What the exercise asks.
The listing is to be printed in full, exactly as given.

Data for this exercise.
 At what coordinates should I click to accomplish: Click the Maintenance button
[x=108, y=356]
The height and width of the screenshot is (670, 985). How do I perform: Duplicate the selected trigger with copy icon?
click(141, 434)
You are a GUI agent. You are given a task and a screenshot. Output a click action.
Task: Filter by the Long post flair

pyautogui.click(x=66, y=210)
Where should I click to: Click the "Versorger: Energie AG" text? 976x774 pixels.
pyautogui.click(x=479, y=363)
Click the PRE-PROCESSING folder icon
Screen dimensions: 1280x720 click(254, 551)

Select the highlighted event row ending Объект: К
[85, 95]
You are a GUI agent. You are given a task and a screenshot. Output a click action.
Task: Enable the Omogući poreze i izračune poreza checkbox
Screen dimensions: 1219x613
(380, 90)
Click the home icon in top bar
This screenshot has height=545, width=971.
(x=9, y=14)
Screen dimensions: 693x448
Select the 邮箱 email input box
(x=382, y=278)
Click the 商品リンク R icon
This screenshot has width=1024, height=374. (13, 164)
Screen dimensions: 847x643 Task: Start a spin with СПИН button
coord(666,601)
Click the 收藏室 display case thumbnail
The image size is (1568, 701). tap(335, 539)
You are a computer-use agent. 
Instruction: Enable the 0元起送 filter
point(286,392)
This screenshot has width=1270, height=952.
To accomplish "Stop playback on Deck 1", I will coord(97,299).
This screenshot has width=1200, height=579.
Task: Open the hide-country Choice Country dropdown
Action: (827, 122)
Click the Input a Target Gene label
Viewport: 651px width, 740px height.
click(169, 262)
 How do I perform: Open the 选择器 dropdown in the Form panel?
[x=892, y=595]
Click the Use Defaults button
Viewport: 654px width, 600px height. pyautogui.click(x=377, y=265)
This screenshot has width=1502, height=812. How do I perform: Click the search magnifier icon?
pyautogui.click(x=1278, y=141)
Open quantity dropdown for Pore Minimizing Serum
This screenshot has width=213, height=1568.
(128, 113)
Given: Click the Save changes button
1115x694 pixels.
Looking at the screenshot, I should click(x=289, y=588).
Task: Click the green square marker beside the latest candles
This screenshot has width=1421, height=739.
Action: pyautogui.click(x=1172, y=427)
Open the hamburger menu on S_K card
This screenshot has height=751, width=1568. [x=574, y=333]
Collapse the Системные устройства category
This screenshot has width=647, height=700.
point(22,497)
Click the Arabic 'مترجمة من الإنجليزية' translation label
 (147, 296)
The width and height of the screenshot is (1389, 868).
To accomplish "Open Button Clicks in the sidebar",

Finished exercise.
 At what coordinates should I click to accomplish: Click the Maintenance button
[x=108, y=356]
The height and width of the screenshot is (670, 985). How do I perform: Duplicate the selected trigger with copy icon?
click(141, 434)
You are a GUI agent. You are given a task and a screenshot. Output a click action.
Task: Filter by the Long post flair

pyautogui.click(x=66, y=210)
Where should I click to: Click the "Versorger: Energie AG" text? 976x774 pixels.
pyautogui.click(x=479, y=363)
Click the PRE-PROCESSING folder icon
Screen dimensions: 1280x720 click(254, 551)

Select the highlighted event row ending Объект: К
[85, 95]
You are a GUI agent. You are given a task and a screenshot. Output a click action.
Task: Enable the Omogući poreze i izračune poreza checkbox
Screen dimensions: 1219x613
(380, 90)
Click the home icon in top bar
This screenshot has height=545, width=971.
(x=9, y=14)
Screen dimensions: 693x448
Select the 邮箱 email input box
(x=382, y=278)
Click the 商品リンク R icon
This screenshot has width=1024, height=374. (13, 164)
Screen dimensions: 847x643 Task: Start a spin with СПИН button
coord(666,601)
Click the 收藏室 display case thumbnail
The image size is (1568, 701). tap(335, 539)
You are a computer-use agent. 
Instruction: Enable the 0元起送 filter
point(286,392)
This screenshot has width=1270, height=952.
To accomplish "Stop playback on Deck 1", I will coord(97,299).
This screenshot has width=1200, height=579.
Task: Open the hide-country Choice Country dropdown
Action: (827, 122)
Click the Input a Target Gene label
Viewport: 651px width, 740px height.
click(169, 262)
 How do I perform: Open the 选择器 dropdown in the Form panel?
[x=892, y=595]
Click the Use Defaults button
Viewport: 654px width, 600px height. pyautogui.click(x=377, y=265)
This screenshot has width=1502, height=812. How do I perform: Click the search magnifier icon?
pyautogui.click(x=1278, y=141)
Open quantity dropdown for Pore Minimizing Serum
This screenshot has width=213, height=1568.
(128, 113)
Given: Click the Save changes button
1115x694 pixels.
Looking at the screenshot, I should click(x=289, y=588).
Task: Click the green square marker beside the latest candles
This screenshot has width=1421, height=739.
Action: pyautogui.click(x=1172, y=427)
Open the hamburger menu on S_K card
This screenshot has height=751, width=1568. [x=574, y=333]
Collapse the Системные устройства category
This screenshot has width=647, height=700.
point(22,497)
Click the Arabic 'مترجمة من الإنجليزية' translation label
 (147, 296)
The width and height of the screenshot is (1389, 868).
To accomplish "Open Button Clicks in the sidebar",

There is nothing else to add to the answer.